Nieuws en artikelen

9 oktober 2014

Nieuw elan voor krimpregio’s

Initiatieven van bewoners en ondernemers geven krimpregio’s nieuwe perspectieven. Er ligt nu een uitdaging om de slag te maken van een vrijblijvend naar een volwaardige partnerschap.

 
RUIMTEVOLK-Monique-Wijbrands-bottom-up

Illustratie: Monique Wijbrands

 
Anderhalf jaar geleden startten we met RUIMTEVOLK in opdracht van het ministerie van Infrastructuur en Milieu het kennisprogramma ‘Bottom-up transformatie in krimpgebieden’. Daarmee belichtten we initiatieven van bewoners en ondernemers om een bijdrage te leveren aan de leefbaarheid en het toekomstperspectief van dorpen en steden in deze gebieden.

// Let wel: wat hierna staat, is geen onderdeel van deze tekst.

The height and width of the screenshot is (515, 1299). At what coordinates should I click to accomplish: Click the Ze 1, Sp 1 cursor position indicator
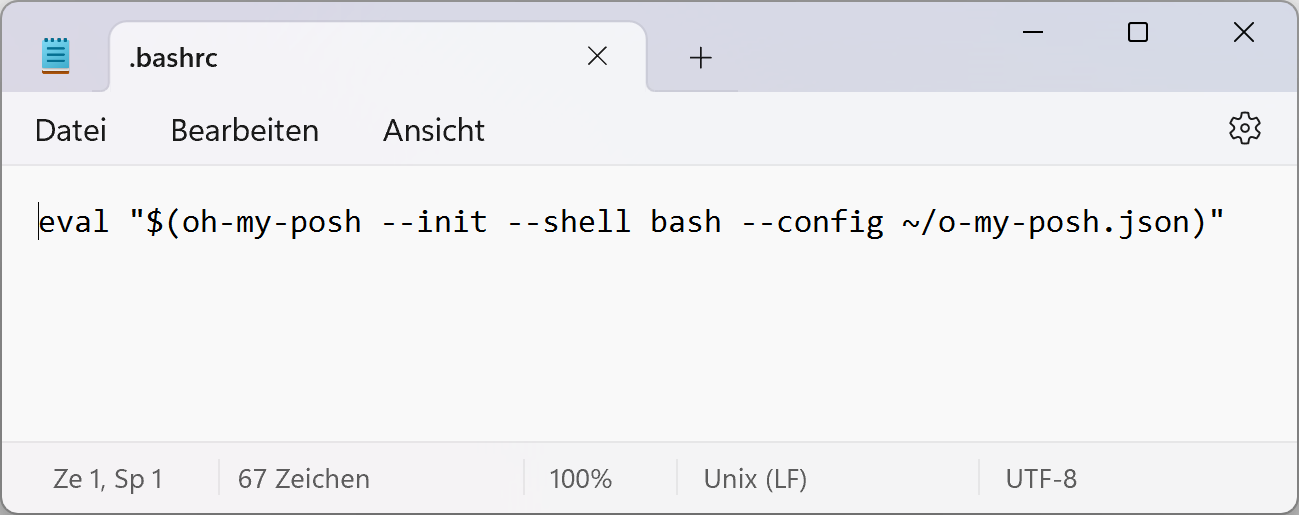coord(108,479)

De initiatieven illustreren dat ze kansen bieden voor het werken aan krimpgerelateerde opgaven en dat het gevoel van eigenaarschap van deze opgaven er niet alleen is bij de overheid en instituties, maar ook bij de mensen die er wonen, werken en leven. Tegelijkertijd illustreren ze dat er ook nog hobbels zijn in de weg naar een gedeeld eigenaarschap in krimpregio’s. De lessen van een bijzonder kennisprogramma.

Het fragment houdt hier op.